The exposure triangle is a term used to explain the elements that work together to create a well-exposed photograph. It has to do with the amount of light let in to the camera and the three components used to control it: aperture, shutter speed and ISO. Aperture refers to the opening in the lens and how large or small it is. The numbers representing aperture are the f stop numbers and the larger numbers represent a smaller opening. Shutter speed is how long the film or sensor is exposed to the light and the ISO is the film or sensor’s sensitivity to light. All of these elements can be adjusted to give different results. Here’s where you will have to venture out of auto mode and begin to play around if you want to learn the effects of changing these settings.
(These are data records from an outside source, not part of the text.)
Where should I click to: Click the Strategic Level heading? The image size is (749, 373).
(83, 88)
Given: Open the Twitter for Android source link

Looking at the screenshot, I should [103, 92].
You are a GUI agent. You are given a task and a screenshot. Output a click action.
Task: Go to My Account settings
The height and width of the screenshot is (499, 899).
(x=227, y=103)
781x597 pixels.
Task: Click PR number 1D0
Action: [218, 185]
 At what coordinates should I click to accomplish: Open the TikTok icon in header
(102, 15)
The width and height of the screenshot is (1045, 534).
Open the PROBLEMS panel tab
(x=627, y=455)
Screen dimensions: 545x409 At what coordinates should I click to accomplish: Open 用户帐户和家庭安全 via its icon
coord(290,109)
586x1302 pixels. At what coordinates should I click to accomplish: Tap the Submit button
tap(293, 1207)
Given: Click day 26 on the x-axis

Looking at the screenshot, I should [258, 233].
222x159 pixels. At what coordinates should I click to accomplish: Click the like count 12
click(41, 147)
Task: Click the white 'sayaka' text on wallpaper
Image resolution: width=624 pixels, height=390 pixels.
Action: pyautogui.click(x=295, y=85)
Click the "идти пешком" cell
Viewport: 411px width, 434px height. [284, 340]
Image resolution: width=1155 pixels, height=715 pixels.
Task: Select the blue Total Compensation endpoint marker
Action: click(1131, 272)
I am exploring ISO today and these shots taken at dusk in Zurich illustrate the effect simply changing the ISO can have on your result. These photos are shown how they appeared straight out of the camera. The aperture, f/7.1, and shutter, 1/50, settings are the same on all the photos. The first is with an ISO of 1000:
Noticing that the pinks, which were appearing in the sky, weren’t coming out in the photo I lowered the ISO to 640:
This was better but I still wanted more so I lowered it even farther to ISO 400
The lower the ISO setting the less grain will be introduced in to your photo. In the middle of the day, when there is plenty of light, using an ISO setting of 100-200 will give clear, colorful photos.
The ISO can be low and the f stop high and there is no problem capturing enough light to obtain a good exposure. When looking to the sky, I like to use lower ISO numbers to obtain true colors with low grain, or noise.
Sometimes, a darker mood is the goal.
Let your artistic eye be your guide.